## PROBLEM TO SOLVE
Wherever the string "screenshot" turns up in the data, copy the whole line.

━━━ RECORDS SUPPLIED ━━━

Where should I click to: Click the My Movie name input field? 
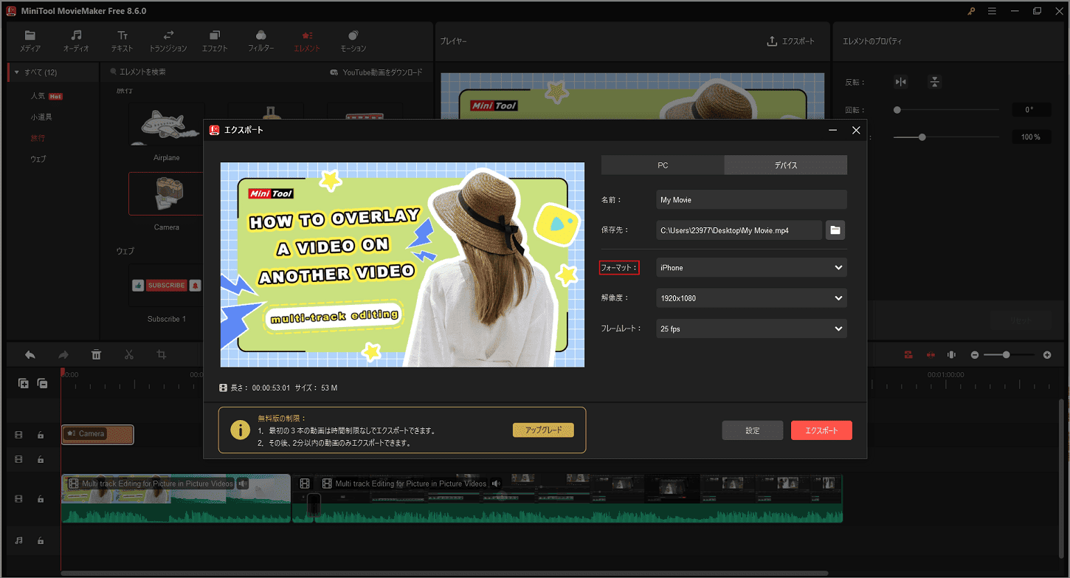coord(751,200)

━━━
━━━ RECORDS SUPPLIED ━━━

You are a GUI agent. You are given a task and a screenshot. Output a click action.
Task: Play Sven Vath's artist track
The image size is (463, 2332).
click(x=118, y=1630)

━━━
━━━ RECORDS SUPPLIED ━━━

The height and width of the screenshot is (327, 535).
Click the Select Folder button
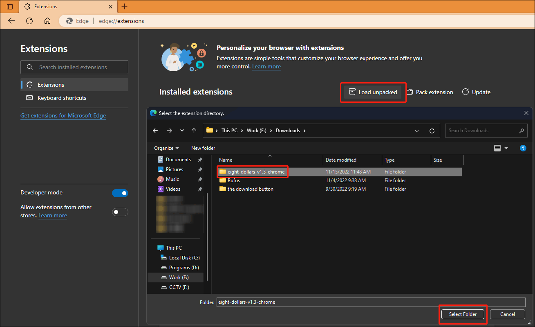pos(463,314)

━━━

## EXERCISE RESULT
You are a GUI agent. You are given a task and a screenshot. Output a click action.
The height and width of the screenshot is (327, 535).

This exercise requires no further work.